Remember that children can feel responsible for their parents’ negative emotions toward the other. It is also important for parents and caregivers to understand that co-parenting is not about their feelings. It is about ensuring the child is happy and stable.
Coping with a mental health condition is extremely difficult both for the individual and their family members. Co-parenting with an individual living with mental health difficulties can be even more challenging. However, there are some steps that can help both parents and children cope. These include:
- Educating the children about their parent’s mental health: Parents should educate their children in an age-appropriate way about the symptoms of the condition and strategies for coping. Parents can seek advice from a qualified mental health professional to find the best approach for talking with their children and helping them understand that sometimes a parent or caregiver’s confusing behavior is not their fault.

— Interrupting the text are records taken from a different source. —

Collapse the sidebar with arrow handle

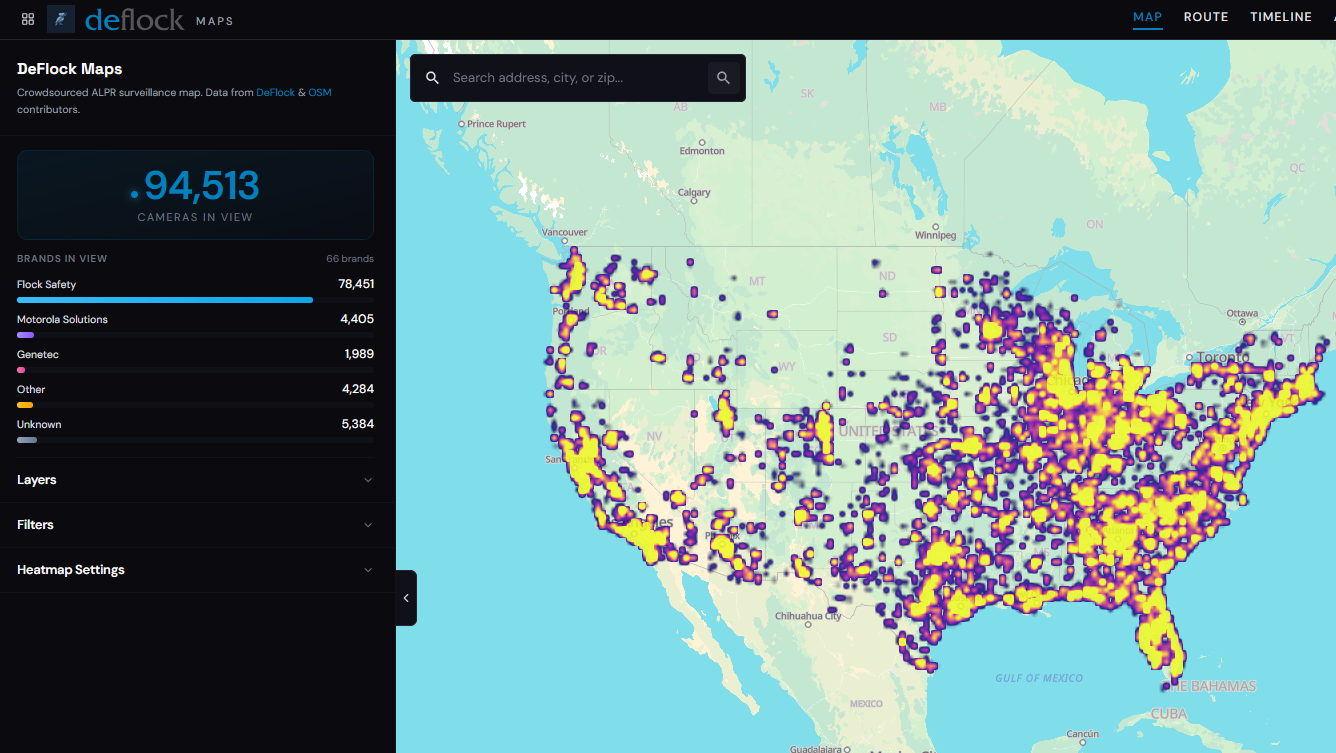(x=406, y=598)
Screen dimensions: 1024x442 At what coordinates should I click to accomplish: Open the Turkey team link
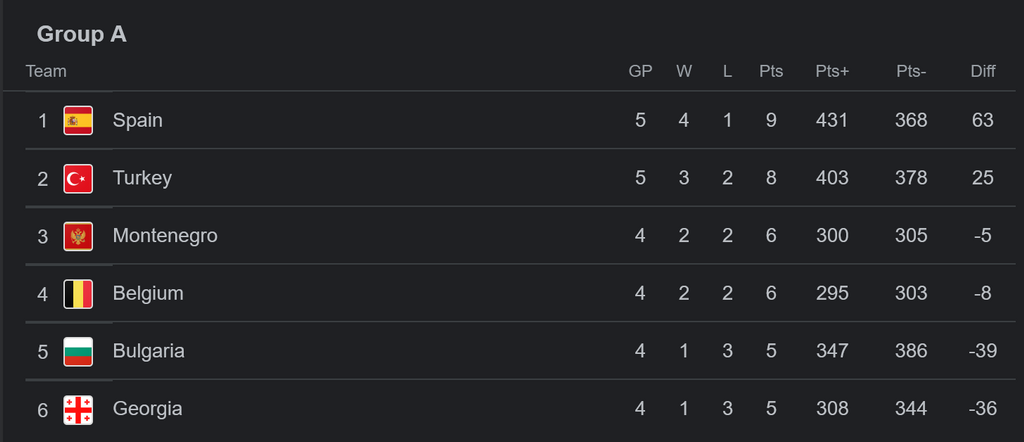(142, 178)
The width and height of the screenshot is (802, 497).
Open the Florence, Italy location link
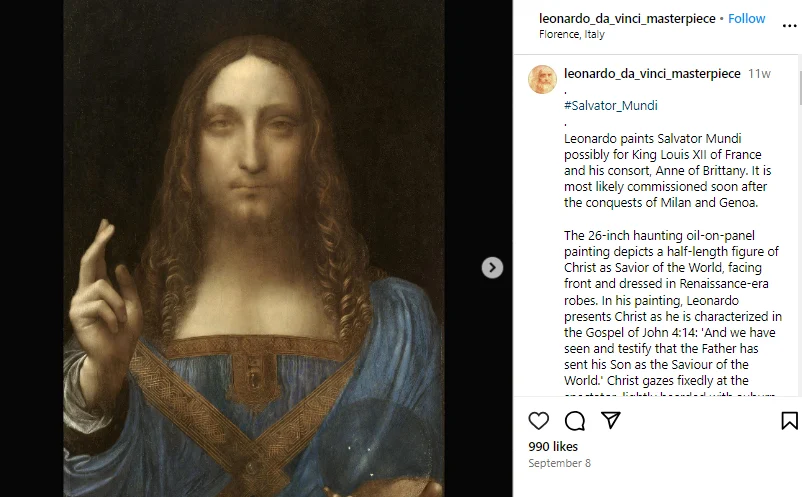coord(571,34)
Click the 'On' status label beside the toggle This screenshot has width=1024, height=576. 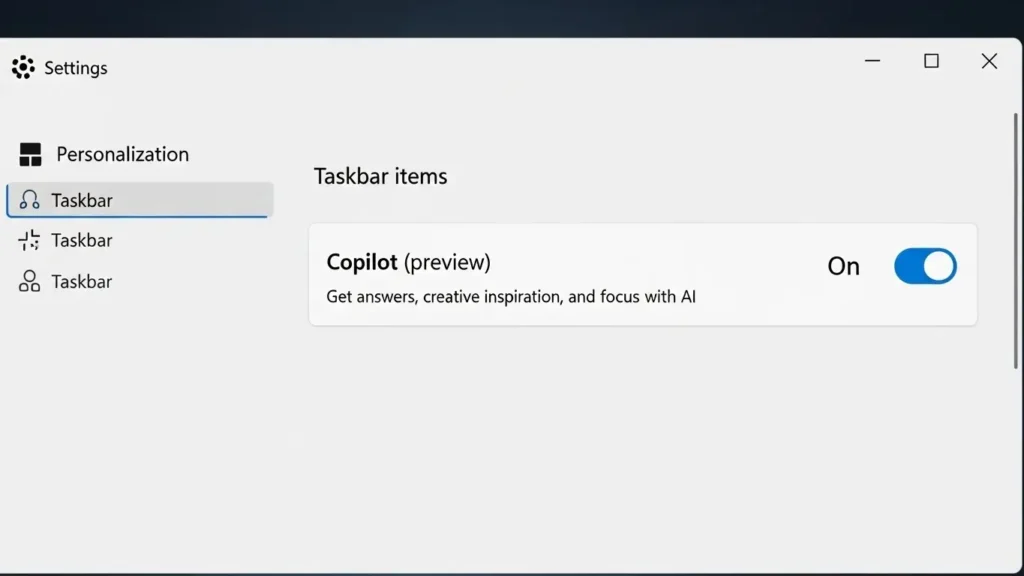843,266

- Modeling behavior: A parent or caregiver can explain to their children the importance of empathy and how to avoid escalating conflict. They can also explain how mental health issues can change a person’s behavior, which children may find difficult to understand. Parents can help model behaviors for children by talking kindly and calmly to one another. This approach may empower children to replicate the behavior.

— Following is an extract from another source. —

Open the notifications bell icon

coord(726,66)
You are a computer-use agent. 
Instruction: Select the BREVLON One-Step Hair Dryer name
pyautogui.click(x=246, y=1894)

- Separating the person from their diagnosis: Children need to understand that their parent has an illness and that this problem does not define them. Parents should avoid using terms such as “depressed” or “bipolar” to describe the individual living with the mental health issue. This language can stigmatize and negatively affect the children’s relationship with that parent.
- Establishing strong boundaries: If children report behaviors that concern them, the parent should discuss this directly with the co-parent. However, if the co-parent is suicidal, people should call 911 and request a welfare check rather than getting involved personally. This helps maintain healthy boundaries with no potential for manipulation.
If you know someone at immediate risk of self-harm, suicide, or hurting another person:
- Ask the tough question: “Are you considering suicide?”
- Listen to the person without judgment.
- Call 911 or the local emergency number, or text TALK to 741741 to communicate with a trained crisis counselor.
- Stay with the person until professional help arrives.
- Try to remove any weapons, medications, or other potentially harmful objects.
If you or someone you know is having thoughts of suicide, a prevention hotline can help. The National Suicide Prevention Lifeline is available 24 hours per day at 800-273-8255. During a crisis, people who are hard of hearing can use their preferred relay service or dial 711 then 800-273-8255.
Co-parenting refers to divorced or separated parents who maintain a parenting partnership to ensure their children have a stable and secure environment.
Successful co-parenting can be challenging, and parents must learn to set aside their differences for the children’s sake. Maintaining a healthy co-parent relationship with a former partner can avoid potentially harmful impacts on the mental and physical health of a child.
The rewards for the children are so valuable, so it is worth investing efforts into overcoming any challenges by being patient, communicating, and being open to compromise.